**Problem requirements:** Please copy all of the entries below word for word, omitting the pictures.

----- Data for this task

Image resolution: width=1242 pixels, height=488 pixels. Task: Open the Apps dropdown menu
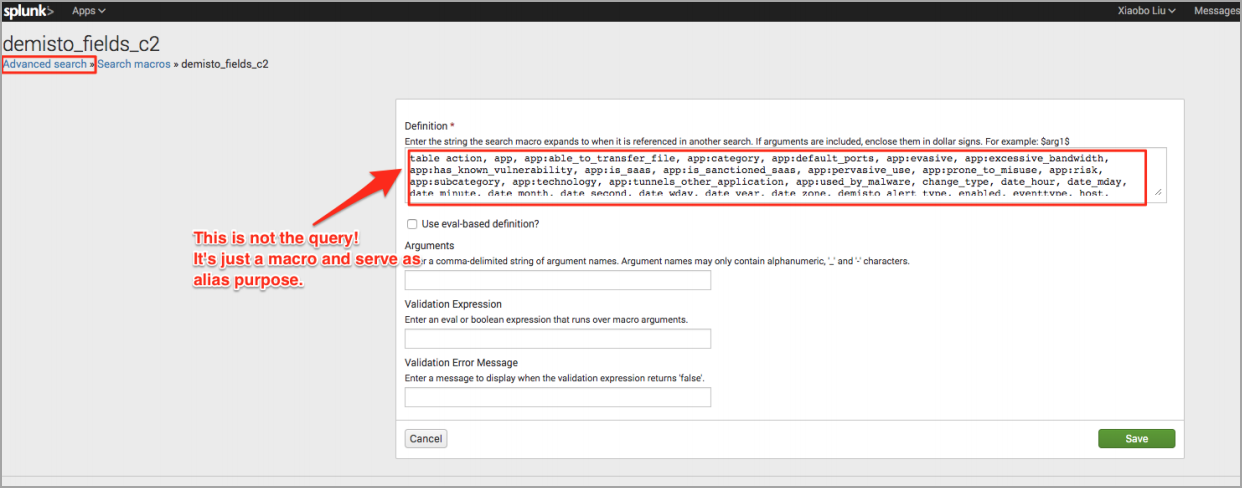point(89,11)
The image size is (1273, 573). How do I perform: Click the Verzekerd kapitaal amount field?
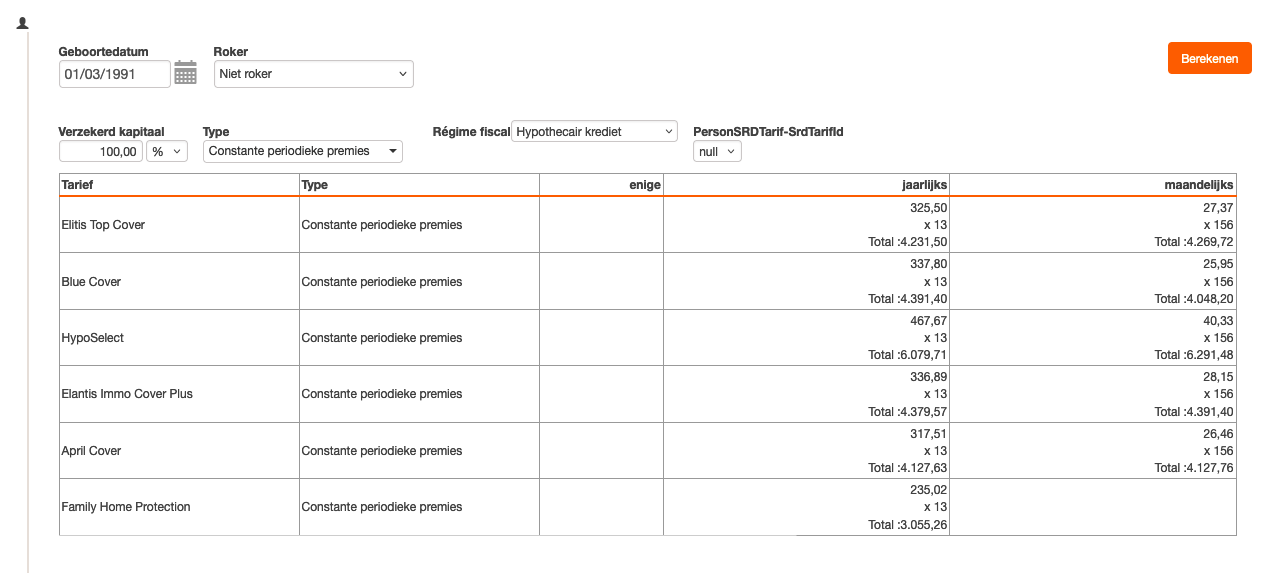[x=101, y=151]
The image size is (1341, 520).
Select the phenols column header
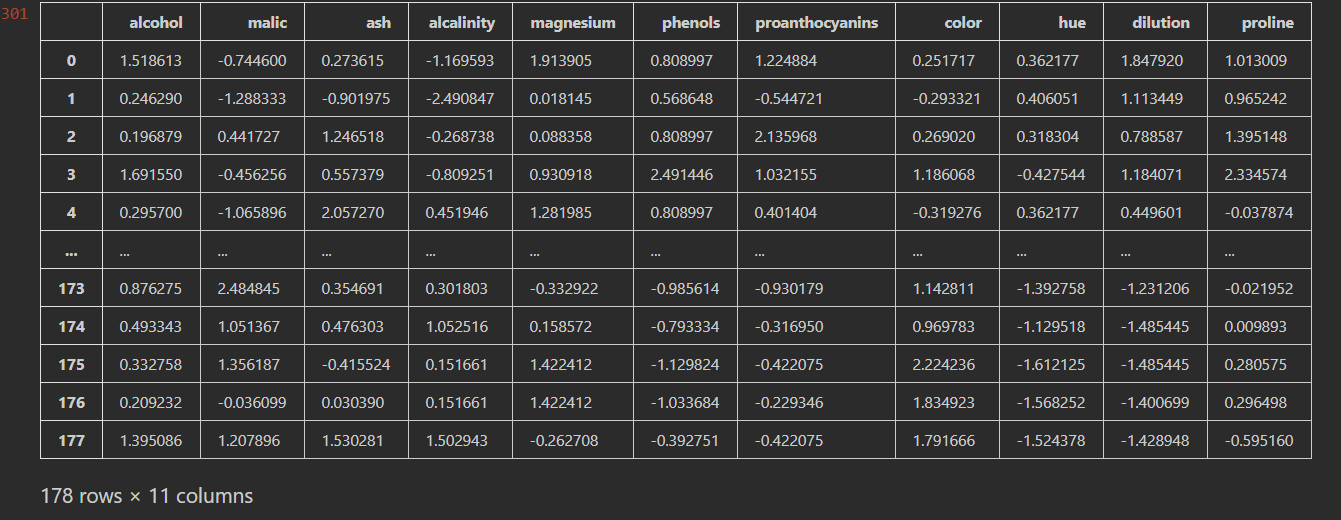691,22
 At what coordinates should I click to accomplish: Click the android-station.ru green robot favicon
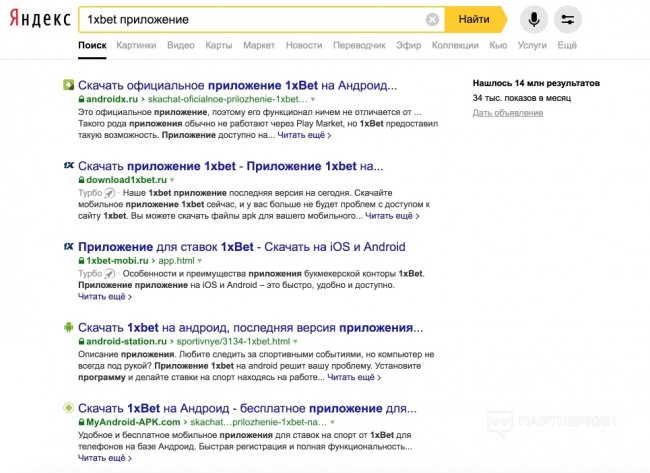coord(67,327)

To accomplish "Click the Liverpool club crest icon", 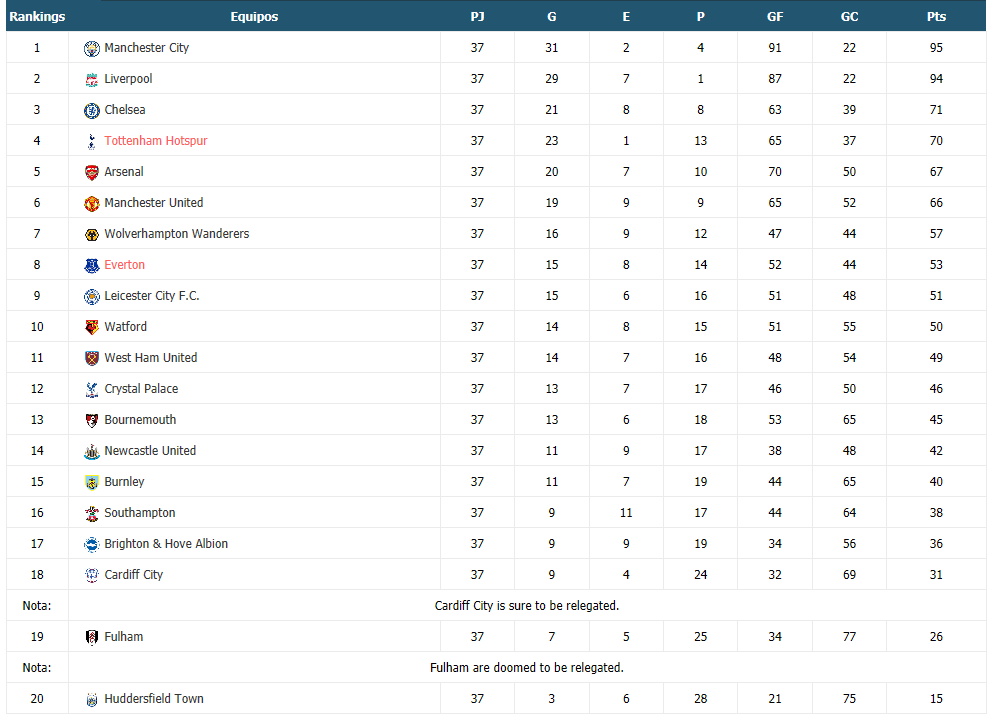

----------

**The solution:**
Image resolution: width=1242 pixels, height=488 pixels. Task: Open the Apps dropdown menu
point(89,11)
The image size is (1273, 573). How do I perform: Click the Verzekerd kapitaal amount field?
[x=101, y=151]
The image size is (1341, 520).
Select the phenols column header
691,22
 At what coordinates should I click to accomplish: Click the android-station.ru green robot favicon
coord(67,327)

To accomplish "Click the Liverpool club crest icon", 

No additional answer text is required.